Als Quelle in Frage käme der Kundenberater der deutschen Feministin. Klar ist: Er half ihr, die Dokumente für die Selbstanzeige zu erstellen. Die von BLICK angefragten Schweizer Banken wollten nicht Stellung nehmen.
Es wäre ein weiteres Mal, dass ein Bankenvertreter die eigene Branche in eine Vertrauenskrise stürzt. Weitere Beispiele sind Rudolf Elmer (59), der Kundendaten der Bank Julius Bär den Medien zuspielte. Oder Hervé Falciani (41), der Informationen über mutmassliche französische Steuersünder bei der Genfer Filiale der Bank HSBC mitlaufen liess und feilbot. Ex-UBS-Banker Bradley Birkenfeld (49) löste mit seinen Informationen über US-Kunden den Steuerstreit zwischen der Schweiz und den USA aus – und brachte die UBS in schwere Nöte.
Ironie von Schwarzers Geschichte: Befördert wurde die Einführung des Bankgeheimnisses durch eine Episode, bei der ein Schweizer Bankier 1932 in Paris beim Steuerbschiss für Prominente erwischt wurde. Die Namen von Bischöfen, Generälen, Industriellen und Politikern gelangten an die Öffentlichkeit. Darunter die Familie Peugeot.
Neben einem Banker kommen im Fall Schwarzer weitere Kreise für die Verletzung des Bankgeheimnisses in Frage. «Niemand der Involvierten ist gegen solche Lecks gefeit», sagt der deutsche Steuerberater Markus Baumgartner. Er begleitet säumige Steuerzahler auf dem Weg zur Selbstanzeige.
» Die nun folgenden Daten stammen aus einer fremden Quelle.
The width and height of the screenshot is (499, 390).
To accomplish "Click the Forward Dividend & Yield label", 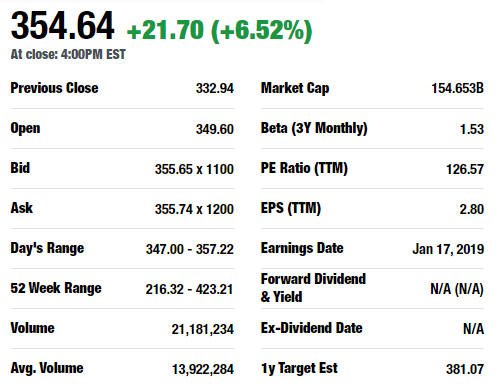I will point(313,288).
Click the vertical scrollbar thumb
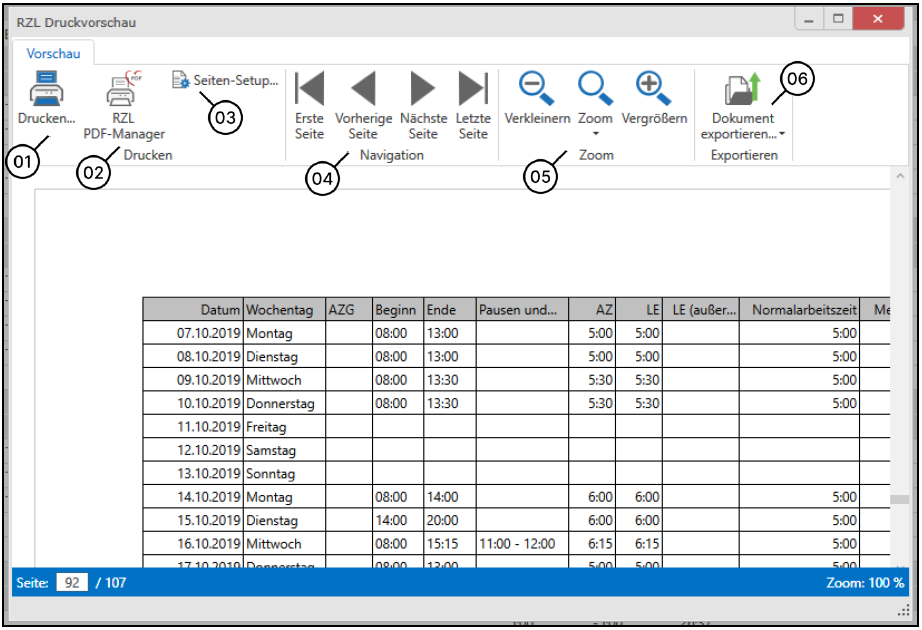 [x=899, y=500]
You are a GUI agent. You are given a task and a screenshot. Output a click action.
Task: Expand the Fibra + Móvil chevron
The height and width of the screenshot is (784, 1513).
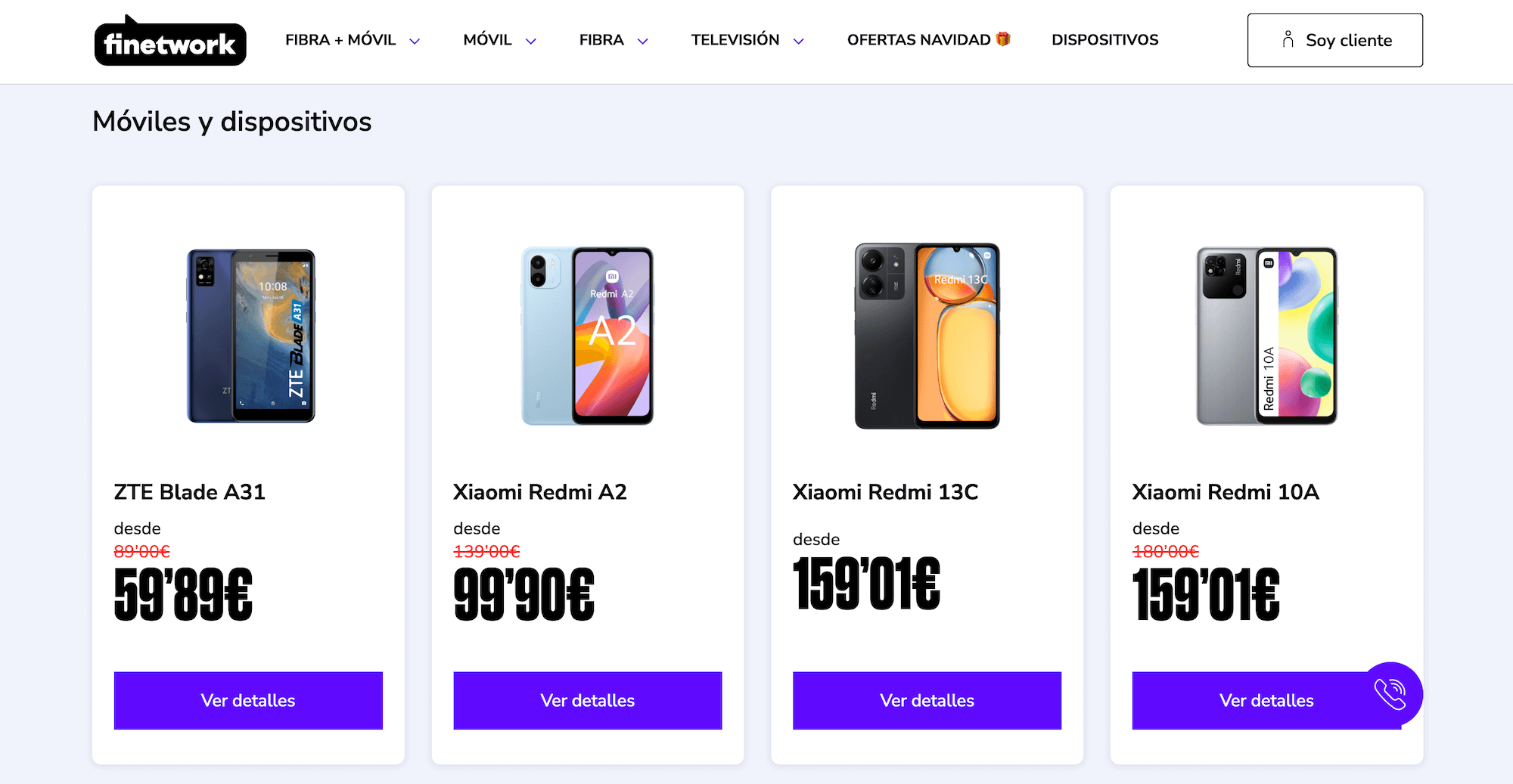coord(415,42)
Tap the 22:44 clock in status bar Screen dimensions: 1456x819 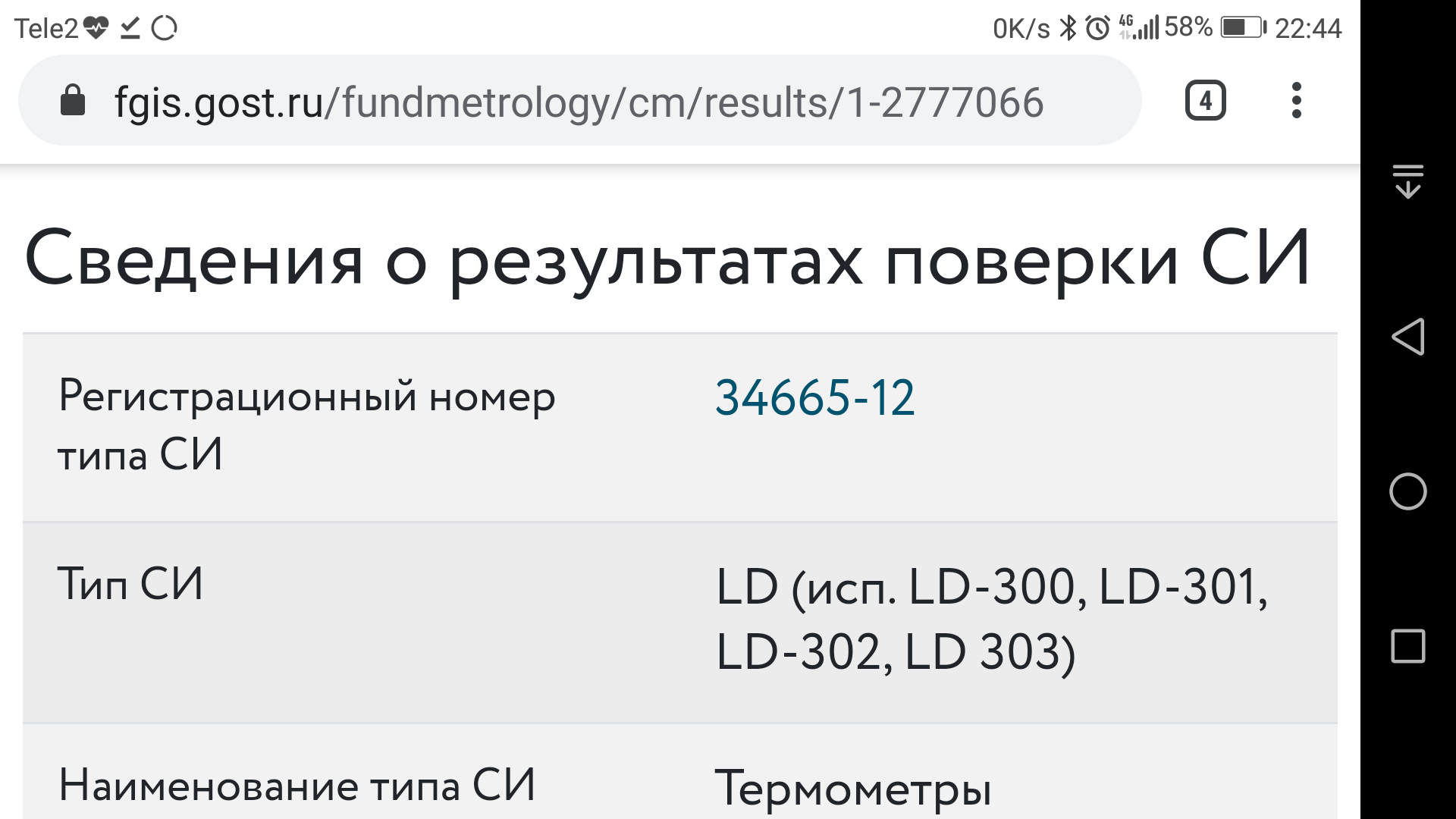(1308, 29)
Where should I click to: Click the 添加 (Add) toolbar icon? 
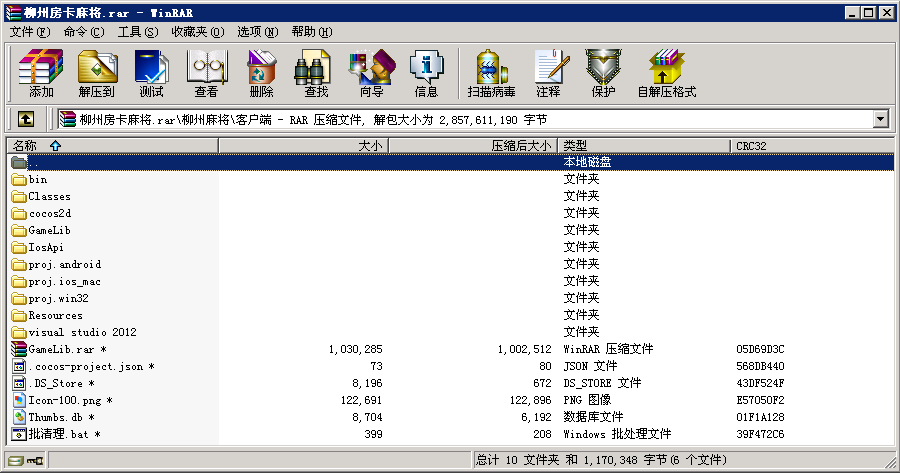[x=41, y=73]
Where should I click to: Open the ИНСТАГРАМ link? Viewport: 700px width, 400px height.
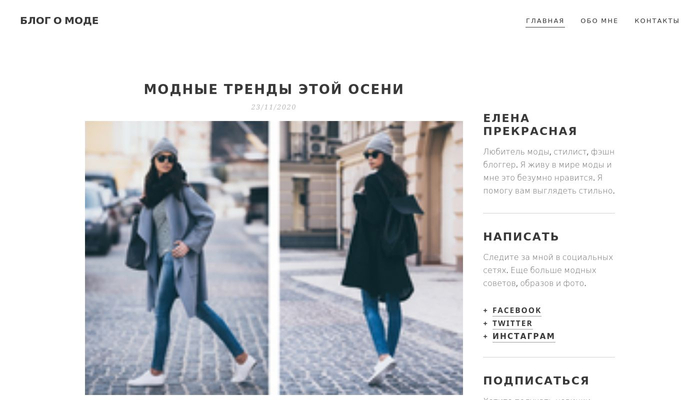pyautogui.click(x=523, y=336)
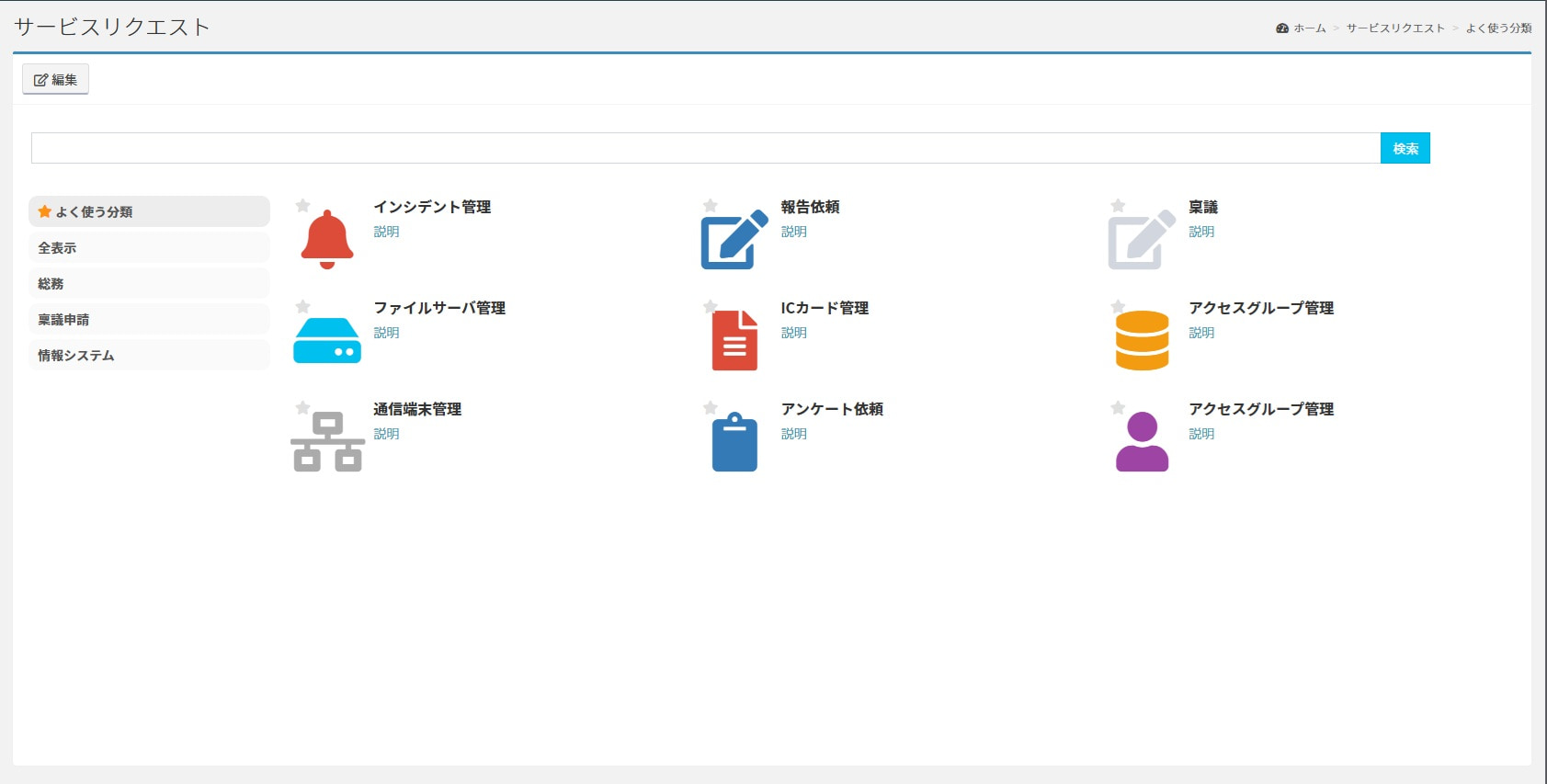
Task: Toggle favorite star for 通信端末管理
Action: (302, 408)
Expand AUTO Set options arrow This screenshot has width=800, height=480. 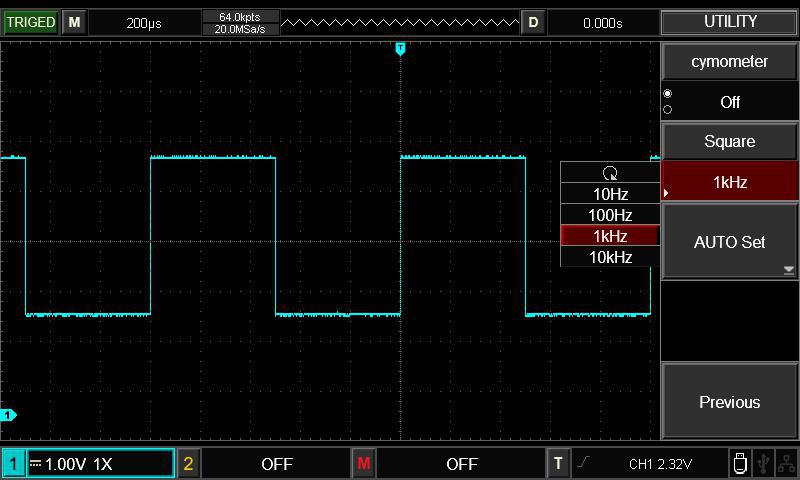point(788,269)

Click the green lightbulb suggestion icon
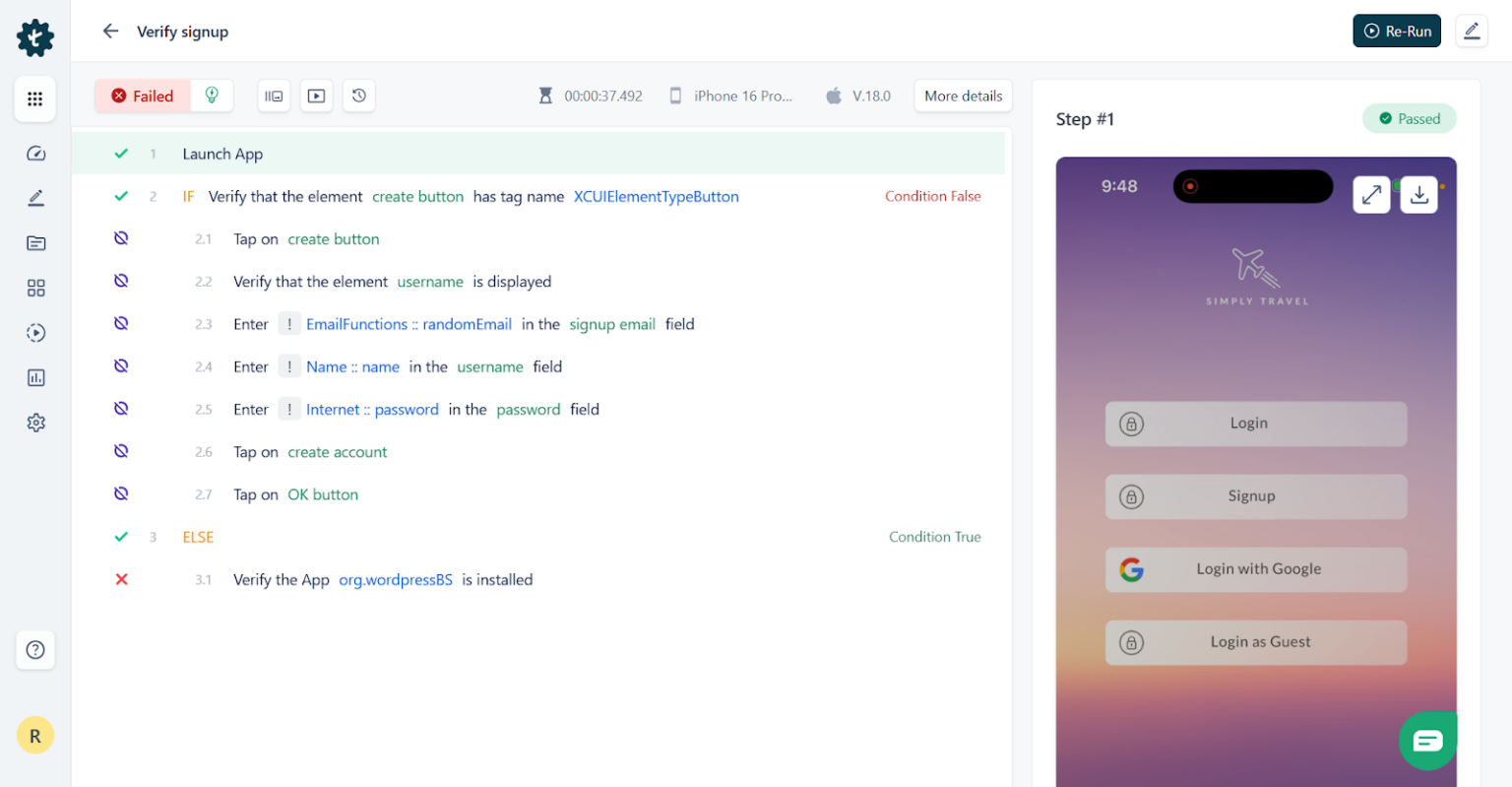pos(211,96)
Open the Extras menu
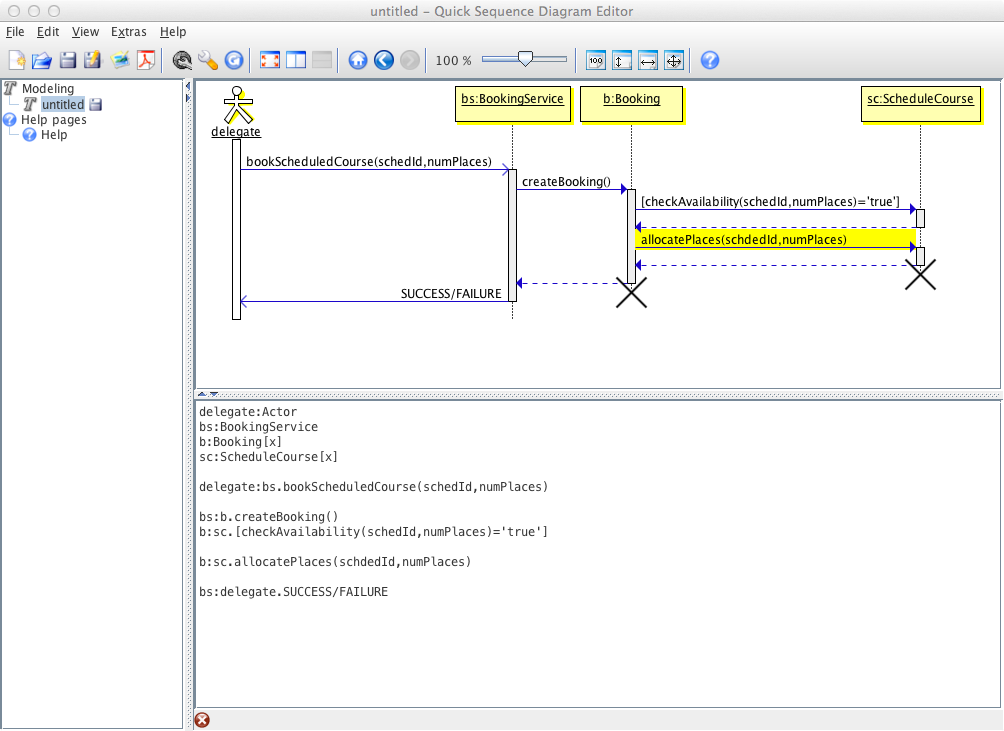This screenshot has width=1004, height=731. tap(129, 32)
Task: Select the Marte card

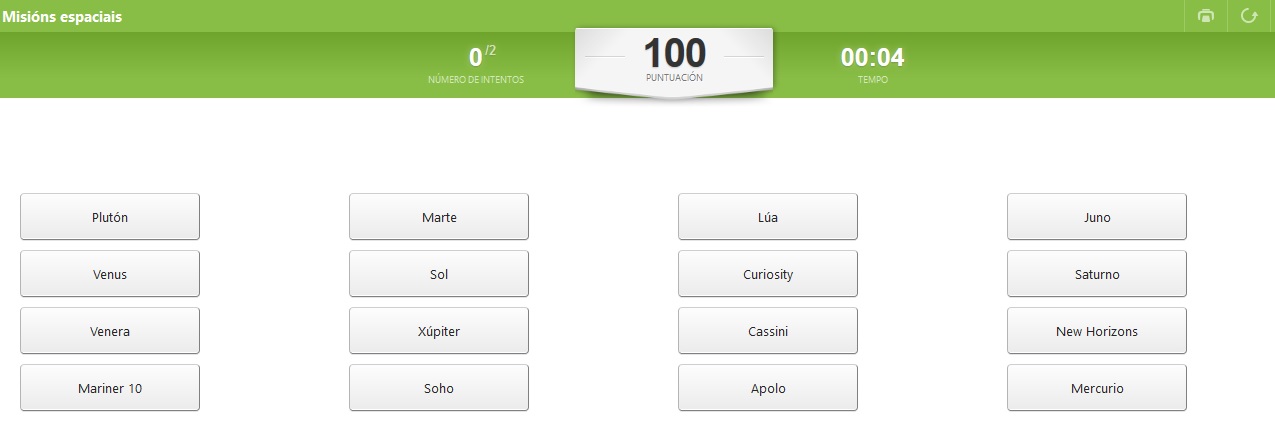Action: (439, 217)
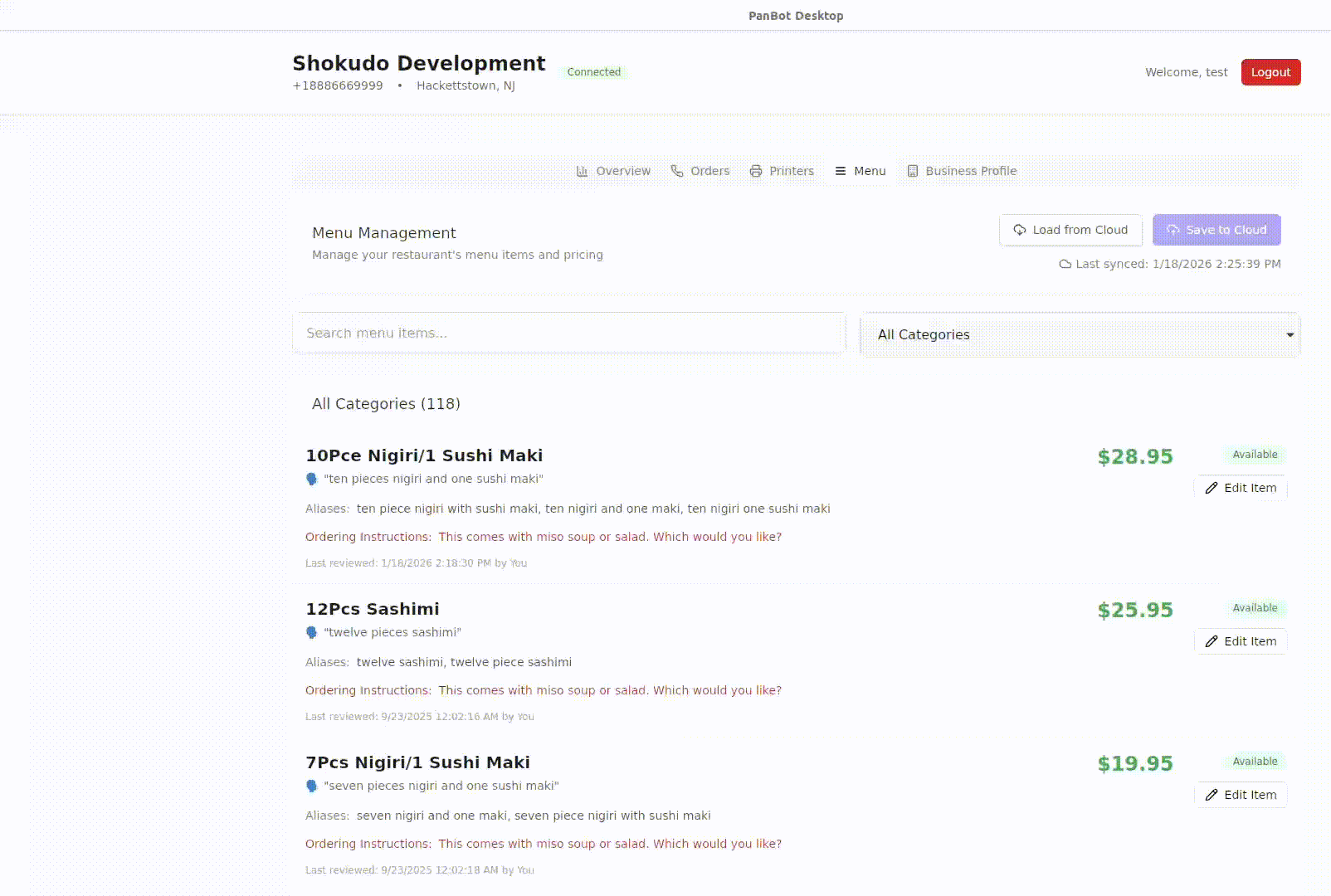This screenshot has width=1331, height=896.
Task: Focus the Search menu items field
Action: point(568,333)
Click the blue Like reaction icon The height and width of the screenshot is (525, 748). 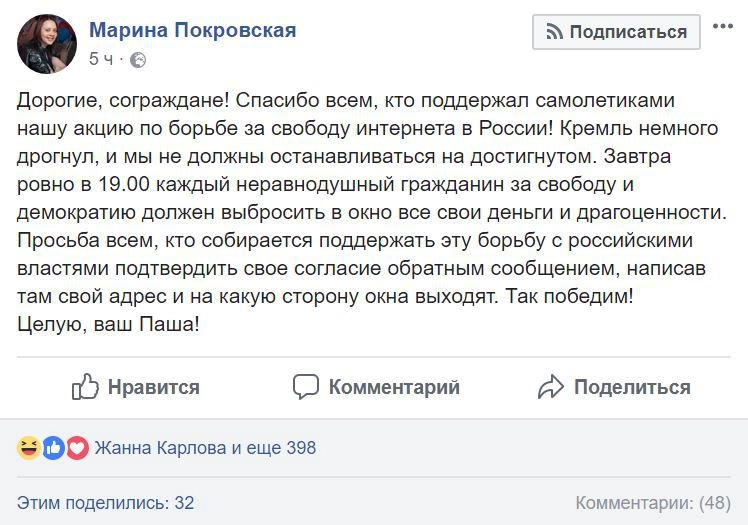point(53,448)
Schrecken Steuersünder wegen dem Fall Schwarzer nun vor diesem Schritt zurück? Baumgartner verneint: «Die Angst, aufzufliegen, wird Leute nicht von einer Selbstanzeige abhalten.» Der Druck, Schwarzgeld zu legalisieren, sei gross. Wer es nicht tut, wird von Schweizer Banken rausgestellt.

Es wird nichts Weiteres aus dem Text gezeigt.